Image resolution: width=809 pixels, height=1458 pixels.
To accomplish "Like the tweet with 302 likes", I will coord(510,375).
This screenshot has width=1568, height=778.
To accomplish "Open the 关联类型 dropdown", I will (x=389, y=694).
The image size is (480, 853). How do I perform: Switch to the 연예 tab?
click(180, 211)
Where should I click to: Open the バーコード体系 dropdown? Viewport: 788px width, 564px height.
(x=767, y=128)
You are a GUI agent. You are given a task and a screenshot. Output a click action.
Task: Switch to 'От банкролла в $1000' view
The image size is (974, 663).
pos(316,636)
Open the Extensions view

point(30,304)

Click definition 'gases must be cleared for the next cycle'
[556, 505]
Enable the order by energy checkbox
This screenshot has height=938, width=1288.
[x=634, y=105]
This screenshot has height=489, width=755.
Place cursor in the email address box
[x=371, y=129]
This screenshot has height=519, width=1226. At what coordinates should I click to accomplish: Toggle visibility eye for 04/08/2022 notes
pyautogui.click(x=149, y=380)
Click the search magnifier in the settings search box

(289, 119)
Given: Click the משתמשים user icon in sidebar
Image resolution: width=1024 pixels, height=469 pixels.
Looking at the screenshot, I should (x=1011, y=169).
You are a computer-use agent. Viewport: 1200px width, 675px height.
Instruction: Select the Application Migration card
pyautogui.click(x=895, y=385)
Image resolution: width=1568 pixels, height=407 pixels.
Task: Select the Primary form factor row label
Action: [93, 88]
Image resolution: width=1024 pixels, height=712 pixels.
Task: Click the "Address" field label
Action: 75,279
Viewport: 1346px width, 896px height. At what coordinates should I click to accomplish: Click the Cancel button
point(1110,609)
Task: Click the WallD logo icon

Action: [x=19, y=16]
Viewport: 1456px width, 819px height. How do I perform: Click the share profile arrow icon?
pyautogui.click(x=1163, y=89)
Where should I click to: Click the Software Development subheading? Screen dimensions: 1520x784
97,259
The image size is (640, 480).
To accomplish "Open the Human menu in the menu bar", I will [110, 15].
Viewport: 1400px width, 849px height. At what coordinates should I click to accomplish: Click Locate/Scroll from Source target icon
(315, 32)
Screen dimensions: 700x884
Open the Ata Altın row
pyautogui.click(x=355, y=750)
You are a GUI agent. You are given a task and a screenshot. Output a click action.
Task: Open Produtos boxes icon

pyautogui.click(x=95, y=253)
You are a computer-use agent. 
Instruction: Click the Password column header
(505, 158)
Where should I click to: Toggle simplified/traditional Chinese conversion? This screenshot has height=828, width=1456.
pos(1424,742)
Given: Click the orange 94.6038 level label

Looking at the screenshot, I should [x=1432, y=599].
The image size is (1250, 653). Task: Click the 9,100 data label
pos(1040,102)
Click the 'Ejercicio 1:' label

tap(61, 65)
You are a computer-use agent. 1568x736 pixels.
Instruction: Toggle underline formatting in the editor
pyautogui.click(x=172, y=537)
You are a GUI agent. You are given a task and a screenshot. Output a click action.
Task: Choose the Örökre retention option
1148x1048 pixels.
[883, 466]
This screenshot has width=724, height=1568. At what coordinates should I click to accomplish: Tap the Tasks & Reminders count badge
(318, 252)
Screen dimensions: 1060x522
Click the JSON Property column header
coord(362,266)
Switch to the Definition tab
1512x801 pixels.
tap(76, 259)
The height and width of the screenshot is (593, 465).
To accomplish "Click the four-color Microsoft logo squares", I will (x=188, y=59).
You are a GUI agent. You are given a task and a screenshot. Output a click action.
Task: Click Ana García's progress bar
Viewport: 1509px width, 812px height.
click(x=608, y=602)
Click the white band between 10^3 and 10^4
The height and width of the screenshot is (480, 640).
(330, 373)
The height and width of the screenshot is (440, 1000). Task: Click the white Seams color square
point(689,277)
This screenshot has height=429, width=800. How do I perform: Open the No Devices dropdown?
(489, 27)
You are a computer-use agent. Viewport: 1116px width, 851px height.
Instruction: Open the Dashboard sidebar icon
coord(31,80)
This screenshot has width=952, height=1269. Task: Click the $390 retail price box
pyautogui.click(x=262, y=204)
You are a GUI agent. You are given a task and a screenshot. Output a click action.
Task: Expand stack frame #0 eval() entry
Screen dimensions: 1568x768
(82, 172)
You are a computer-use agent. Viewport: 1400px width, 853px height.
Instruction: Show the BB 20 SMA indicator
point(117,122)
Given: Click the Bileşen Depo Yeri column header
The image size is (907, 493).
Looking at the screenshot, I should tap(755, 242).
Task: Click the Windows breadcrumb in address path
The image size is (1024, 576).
====
_Given task_. Edit the lines above so that each "computer-use agent" becomes "screen agent", leaving everything else unchanged.

_Exercise answer_.
Image resolution: width=809 pixels, height=1458 pixels.
To accomplish "Like the tweet with 302 likes", I will coord(510,375).
This screenshot has width=1568, height=778.
To accomplish "Open the 关联类型 dropdown", I will (x=389, y=694).
The image size is (480, 853). How do I perform: Switch to the 연예 tab?
click(180, 211)
Where should I click to: Open the バーコード体系 dropdown? Viewport: 788px width, 564px height.
(x=767, y=128)
You are a GUI agent. You are given a task and a screenshot. Output a click action.
Task: Switch to 'От банкролла в $1000' view
The image size is (974, 663).
pos(316,636)
Open the Extensions view

point(30,304)

Click definition 'gases must be cleared for the next cycle'
[556, 505]
Enable the order by energy checkbox
This screenshot has height=938, width=1288.
[x=634, y=105]
This screenshot has height=489, width=755.
Place cursor in the email address box
[x=371, y=129]
This screenshot has height=519, width=1226. At what coordinates should I click to accomplish: Toggle visibility eye for 04/08/2022 notes
pyautogui.click(x=149, y=380)
Click the search magnifier in the settings search box

(289, 119)
Given: Click the משתמשים user icon in sidebar
Image resolution: width=1024 pixels, height=469 pixels.
Looking at the screenshot, I should (x=1011, y=169).
You are a screen agent. Viewport: 1200px width, 675px height.
Instruction: Select the Application Migration card
pyautogui.click(x=895, y=385)
Image resolution: width=1568 pixels, height=407 pixels.
Task: Select the Primary form factor row label
Action: [93, 88]
Image resolution: width=1024 pixels, height=712 pixels.
Task: Click the "Address" field label
Action: 75,279
Viewport: 1346px width, 896px height. At what coordinates should I click to accomplish: Click the Cancel button
point(1110,609)
Task: Click the WallD logo icon

Action: [x=19, y=16]
Viewport: 1456px width, 819px height. How do I perform: Click the share profile arrow icon?
pyautogui.click(x=1163, y=89)
Where should I click to: Click the Software Development subheading? Screen dimensions: 1520x784
97,259
The image size is (640, 480).
To accomplish "Open the Human menu in the menu bar", I will [110, 15].
Viewport: 1400px width, 849px height. At what coordinates should I click to accomplish: Click Locate/Scroll from Source target icon
(315, 32)
Screen dimensions: 700x884
Open the Ata Altın row
pyautogui.click(x=355, y=750)
You are a GUI agent. You are given a task and a screenshot. Output a click action.
Task: Open Produtos boxes icon

pyautogui.click(x=95, y=253)
You are a screen agent. 
Instruction: Click the Password column header
(505, 158)
Where should I click to: Toggle simplified/traditional Chinese conversion? This screenshot has height=828, width=1456.
pos(1424,742)
Given: Click the orange 94.6038 level label

Looking at the screenshot, I should [x=1432, y=599].
The image size is (1250, 653). Task: Click the 9,100 data label
pos(1040,102)
Click the 'Ejercicio 1:' label

tap(61, 65)
You are a screen agent. 1568x736 pixels.
Instruction: Toggle underline formatting in the editor
pyautogui.click(x=172, y=537)
You are a GUI agent. You are given a task and a screenshot. Output a click action.
Task: Choose the Örökre retention option
1148x1048 pixels.
[883, 466]
This screenshot has width=724, height=1568. At what coordinates should I click to accomplish: Tap the Tasks & Reminders count badge
(318, 252)
Screen dimensions: 1060x522
Click the JSON Property column header
coord(362,266)
Switch to the Definition tab
1512x801 pixels.
tap(76, 259)
The height and width of the screenshot is (593, 465).
To accomplish "Click the four-color Microsoft logo squares", I will (x=188, y=59).
You are a GUI agent. You are given a task and a screenshot. Output a click action.
Task: Click Ana García's progress bar
Viewport: 1509px width, 812px height.
click(x=608, y=602)
Click the white band between 10^3 and 10^4
The height and width of the screenshot is (480, 640).
(330, 373)
The height and width of the screenshot is (440, 1000). Task: Click the white Seams color square
point(689,277)
This screenshot has height=429, width=800. How do I perform: Open the No Devices dropdown?
(489, 27)
You are a screen agent. Viewport: 1116px width, 851px height.
Instruction: Open the Dashboard sidebar icon
coord(31,80)
This screenshot has width=952, height=1269. Task: Click the $390 retail price box
pyautogui.click(x=262, y=204)
You are a GUI agent. You are given a task and a screenshot. Output a click action.
Task: Expand stack frame #0 eval() entry
Screen dimensions: 1568x768
(82, 172)
You are a screen agent. Viewport: 1400px width, 853px height.
Instruction: Show the BB 20 SMA indicator
point(117,122)
Given: Click the Bileşen Depo Yeri column header
The image size is (907, 493).
Looking at the screenshot, I should tap(755, 242).
Task: Click the Windows breadcrumb in address path
The image size is (1024, 576).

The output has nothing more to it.